Contrast this example with a food-borne source of exposure. In California, we recently identified a cluster of childhood lead poisoning among school-aged children and teens from consumption of lead contaminated candy imported from Mexico. Infants and young children did not consume the candy, so did not become poisoned. In this exposure situation, a study focussing on young children alone would have missed this important childhood lead poisoning outbreak.

Ascertaining the population

Sample ascertainment requires a balance between practical considerations and research needs. It is usually easier and less expensive to find participants through a central location where subjects gather, such as a clinic or community center. However, this approach may miss those who do not use the clinic or facility, who may be at highest risk for lead exposure.
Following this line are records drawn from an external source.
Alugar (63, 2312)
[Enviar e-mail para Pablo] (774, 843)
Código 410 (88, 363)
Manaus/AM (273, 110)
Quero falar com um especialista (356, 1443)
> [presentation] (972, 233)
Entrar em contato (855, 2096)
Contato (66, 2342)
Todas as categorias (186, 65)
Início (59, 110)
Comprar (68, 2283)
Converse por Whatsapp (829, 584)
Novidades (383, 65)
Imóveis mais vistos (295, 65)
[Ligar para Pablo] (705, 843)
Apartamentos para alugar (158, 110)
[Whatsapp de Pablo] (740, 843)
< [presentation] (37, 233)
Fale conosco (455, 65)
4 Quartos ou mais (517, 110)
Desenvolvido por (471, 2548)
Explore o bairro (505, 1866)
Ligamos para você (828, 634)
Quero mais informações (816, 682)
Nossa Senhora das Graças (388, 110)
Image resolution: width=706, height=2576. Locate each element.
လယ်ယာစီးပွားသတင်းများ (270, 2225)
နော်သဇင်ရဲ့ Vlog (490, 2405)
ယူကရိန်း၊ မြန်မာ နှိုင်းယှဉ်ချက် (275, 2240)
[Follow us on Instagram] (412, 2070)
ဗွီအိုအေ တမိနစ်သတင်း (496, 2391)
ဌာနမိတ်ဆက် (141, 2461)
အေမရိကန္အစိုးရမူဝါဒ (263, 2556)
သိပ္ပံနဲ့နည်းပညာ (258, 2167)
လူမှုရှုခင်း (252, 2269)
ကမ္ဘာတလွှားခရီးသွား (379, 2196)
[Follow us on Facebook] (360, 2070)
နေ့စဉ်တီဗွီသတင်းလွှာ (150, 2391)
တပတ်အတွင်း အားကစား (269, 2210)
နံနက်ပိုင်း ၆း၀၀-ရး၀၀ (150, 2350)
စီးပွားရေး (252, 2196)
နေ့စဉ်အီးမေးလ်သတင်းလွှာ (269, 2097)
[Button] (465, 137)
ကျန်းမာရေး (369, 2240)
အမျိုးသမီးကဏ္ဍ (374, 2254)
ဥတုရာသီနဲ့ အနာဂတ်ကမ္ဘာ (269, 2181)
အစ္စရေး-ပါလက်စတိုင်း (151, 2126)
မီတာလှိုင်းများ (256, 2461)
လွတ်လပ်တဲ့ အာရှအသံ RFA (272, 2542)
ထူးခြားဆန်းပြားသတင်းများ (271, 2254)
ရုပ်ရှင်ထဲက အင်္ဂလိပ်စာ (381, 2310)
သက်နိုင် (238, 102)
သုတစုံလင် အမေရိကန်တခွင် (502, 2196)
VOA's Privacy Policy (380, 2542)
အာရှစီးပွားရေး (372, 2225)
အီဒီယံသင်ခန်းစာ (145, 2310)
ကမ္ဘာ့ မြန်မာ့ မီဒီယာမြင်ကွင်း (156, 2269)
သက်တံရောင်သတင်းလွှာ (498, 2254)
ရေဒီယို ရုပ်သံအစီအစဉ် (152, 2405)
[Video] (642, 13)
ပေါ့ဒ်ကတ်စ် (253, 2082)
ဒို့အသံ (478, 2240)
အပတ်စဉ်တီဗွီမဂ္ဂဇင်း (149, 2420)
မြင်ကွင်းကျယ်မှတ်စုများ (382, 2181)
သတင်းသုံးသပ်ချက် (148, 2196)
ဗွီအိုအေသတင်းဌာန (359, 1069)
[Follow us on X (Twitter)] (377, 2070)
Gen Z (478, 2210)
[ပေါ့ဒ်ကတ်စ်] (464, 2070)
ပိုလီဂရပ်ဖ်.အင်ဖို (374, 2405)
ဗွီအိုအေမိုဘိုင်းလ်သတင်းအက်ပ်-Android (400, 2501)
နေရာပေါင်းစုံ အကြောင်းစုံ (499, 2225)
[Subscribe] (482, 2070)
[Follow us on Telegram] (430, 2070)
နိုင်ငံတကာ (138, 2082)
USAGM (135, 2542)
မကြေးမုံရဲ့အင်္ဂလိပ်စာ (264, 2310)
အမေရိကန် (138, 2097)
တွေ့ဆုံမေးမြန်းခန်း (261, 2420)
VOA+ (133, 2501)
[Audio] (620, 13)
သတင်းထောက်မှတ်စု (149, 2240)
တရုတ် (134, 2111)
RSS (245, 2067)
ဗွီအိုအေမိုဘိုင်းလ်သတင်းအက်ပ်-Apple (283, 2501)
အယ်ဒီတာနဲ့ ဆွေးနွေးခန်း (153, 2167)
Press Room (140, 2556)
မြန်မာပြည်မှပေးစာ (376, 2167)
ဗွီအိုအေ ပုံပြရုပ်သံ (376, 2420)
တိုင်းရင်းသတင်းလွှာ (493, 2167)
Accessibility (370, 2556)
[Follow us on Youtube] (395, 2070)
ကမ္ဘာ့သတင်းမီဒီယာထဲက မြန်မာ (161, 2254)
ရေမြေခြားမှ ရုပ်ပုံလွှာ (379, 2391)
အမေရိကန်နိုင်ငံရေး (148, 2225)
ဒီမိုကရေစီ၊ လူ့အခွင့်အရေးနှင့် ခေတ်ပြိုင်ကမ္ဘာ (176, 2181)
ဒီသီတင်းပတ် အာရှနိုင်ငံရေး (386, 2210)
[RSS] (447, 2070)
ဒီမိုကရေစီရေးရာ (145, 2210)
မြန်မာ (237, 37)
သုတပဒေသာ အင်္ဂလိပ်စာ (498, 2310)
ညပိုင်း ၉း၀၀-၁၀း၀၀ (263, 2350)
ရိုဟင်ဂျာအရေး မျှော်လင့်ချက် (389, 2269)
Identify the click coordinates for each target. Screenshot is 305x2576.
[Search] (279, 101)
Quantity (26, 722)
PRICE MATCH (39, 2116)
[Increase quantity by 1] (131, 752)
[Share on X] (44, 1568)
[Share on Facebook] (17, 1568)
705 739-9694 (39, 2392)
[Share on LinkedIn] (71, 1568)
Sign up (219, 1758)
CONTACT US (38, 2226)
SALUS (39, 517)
The optimal research sample is a randomly selected one, and moreover, developing a listing of the study population is often a barrier and the study sample will be harder to find and test.

Selecting an Approach for Measuring Blood Lead Levels

Again, selecting a blood collection and lead measurement method require balancing practical and research considerations. Using a fingerstick sample and analyzing it with the hand held analyzer is the simplest and least expensive method for obtaining an accurate measurement of individual blood lead levels. Additionally, participants may receive their results immediately, which provides an opportunity to provide real benefit to them. However, there is a great risk of environmental contamination of field samples, which would result in false elevations in the measurement. The gold standard method is a venous sample analyzed in a laboratory, However, this method is more expensive, and requires collection of blood in lead free tubes, transport, and other logistic difficulties.

Using Survey Data to Advance Policy

Surveys that identify a high prevalence of lead poisoning in a community or population provide powerful information for mobilizing lead poisoning prevention efforts. A well-designed survey can identify those in the community who are most affected and the main sources of their poisoning. More importantly, these data provide the scientific basis for developing programs to reduce and eliminate childhood lead poisoning over time.